### AIM OF THE TASK:
Copy down every line of the items below word for word, leaving out the pictures.
[START OF MATERIAL PROVIDED]
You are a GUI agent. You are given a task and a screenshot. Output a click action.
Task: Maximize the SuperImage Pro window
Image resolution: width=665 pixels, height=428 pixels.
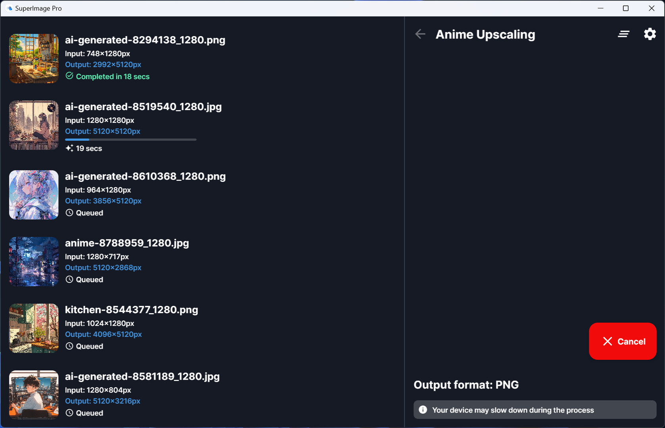(x=626, y=8)
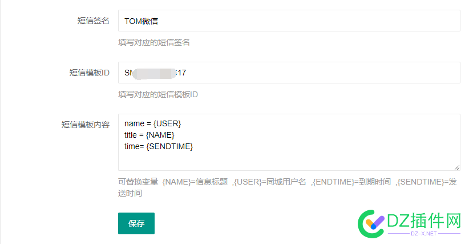The width and height of the screenshot is (469, 244).
Task: Click the DZ插件网 watermark text
Action: [x=424, y=221]
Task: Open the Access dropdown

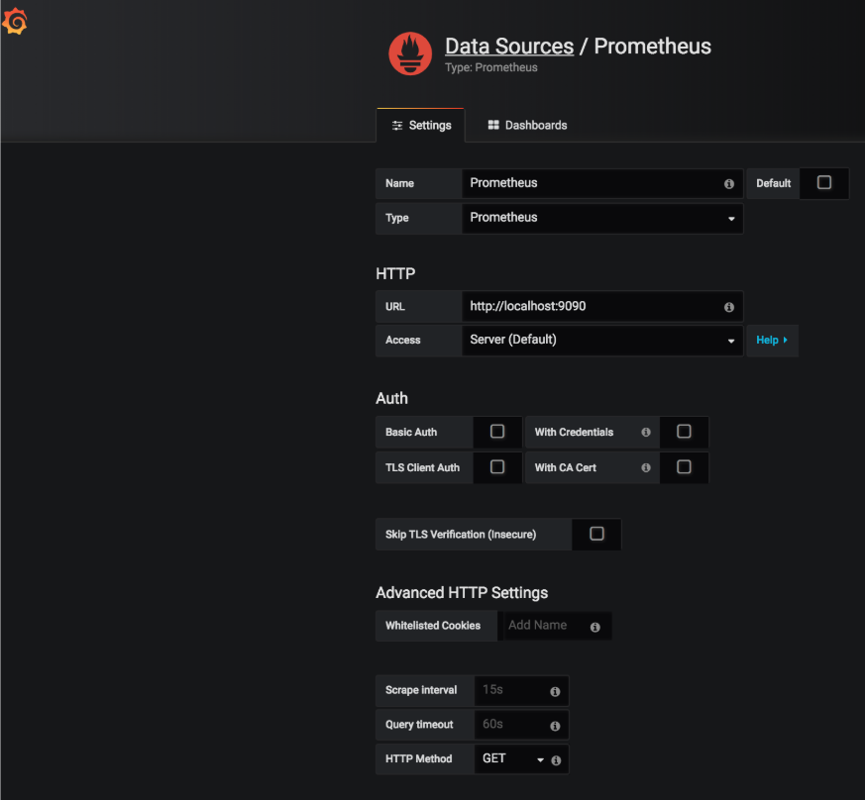Action: tap(731, 340)
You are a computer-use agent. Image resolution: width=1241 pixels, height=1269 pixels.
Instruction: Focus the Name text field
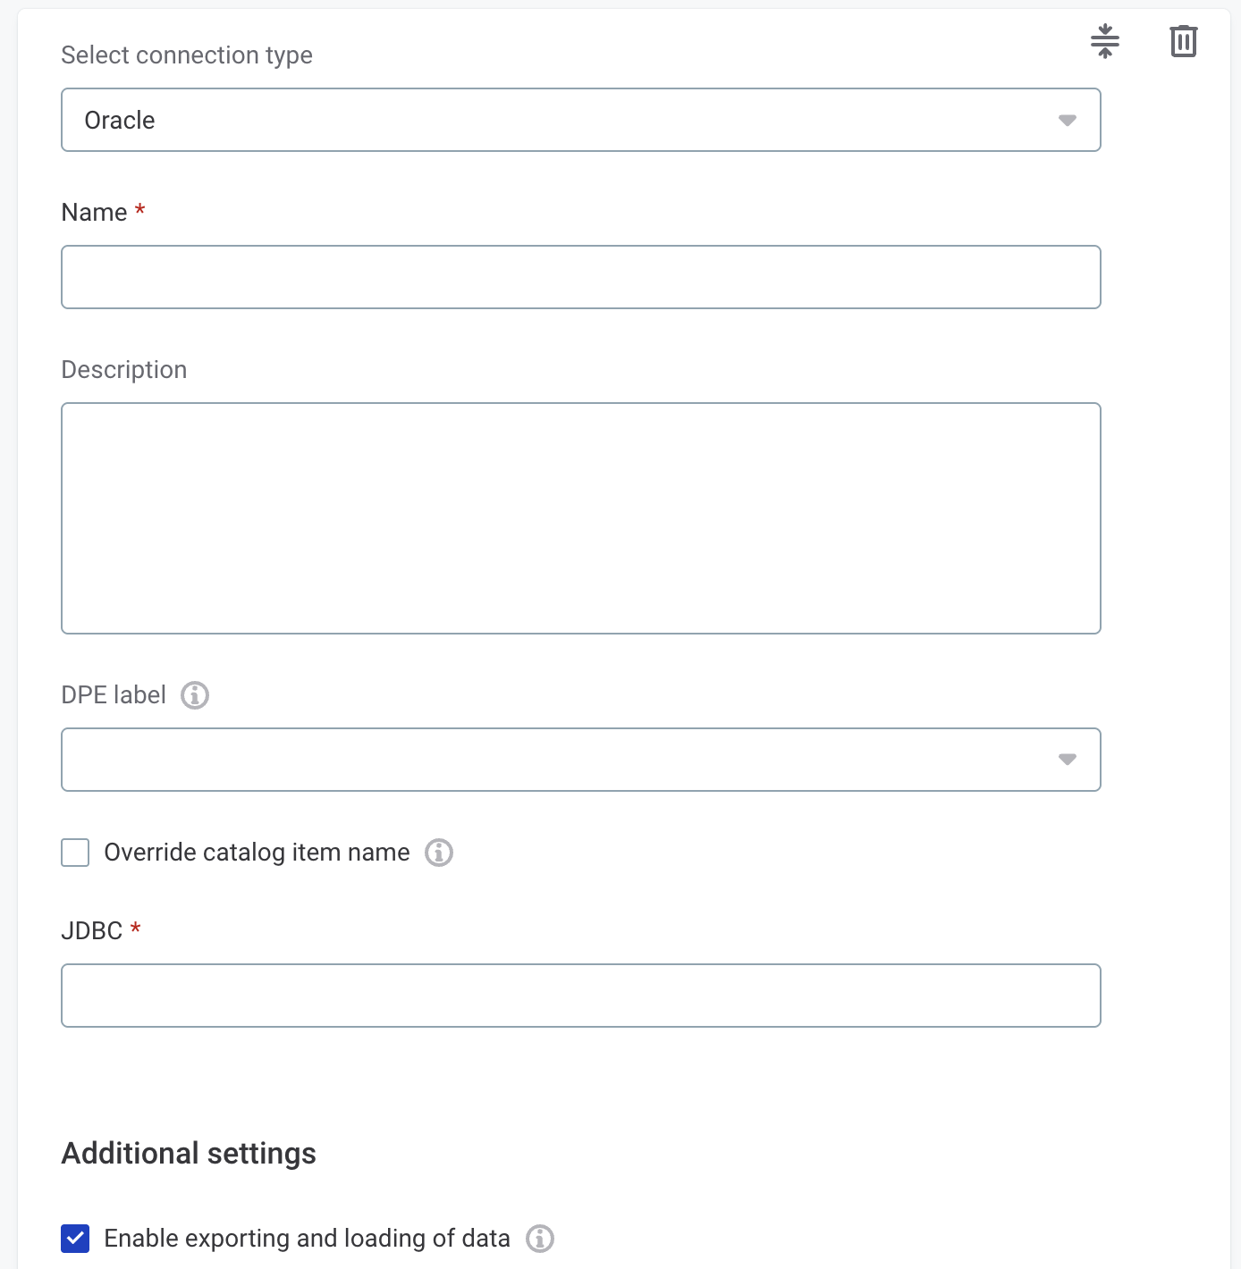click(x=580, y=277)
[END OF MATERIAL PROVIDED]
### TASK SOLUTION:
You are a GUI agent. You are given a task and a screenshot. Output a click action.
Task: Maximize the SuperImage Pro window
Image resolution: width=665 pixels, height=428 pixels.
(x=626, y=8)
The width and height of the screenshot is (469, 244).
Task: Click the DZ插件网 watermark text
Action: [x=424, y=221]
Task: Open the Access dropdown

Action: tap(731, 340)
You are a computer-use agent. Image resolution: width=1241 pixels, height=1269 pixels.
Instruction: Focus the Name text field
click(x=580, y=277)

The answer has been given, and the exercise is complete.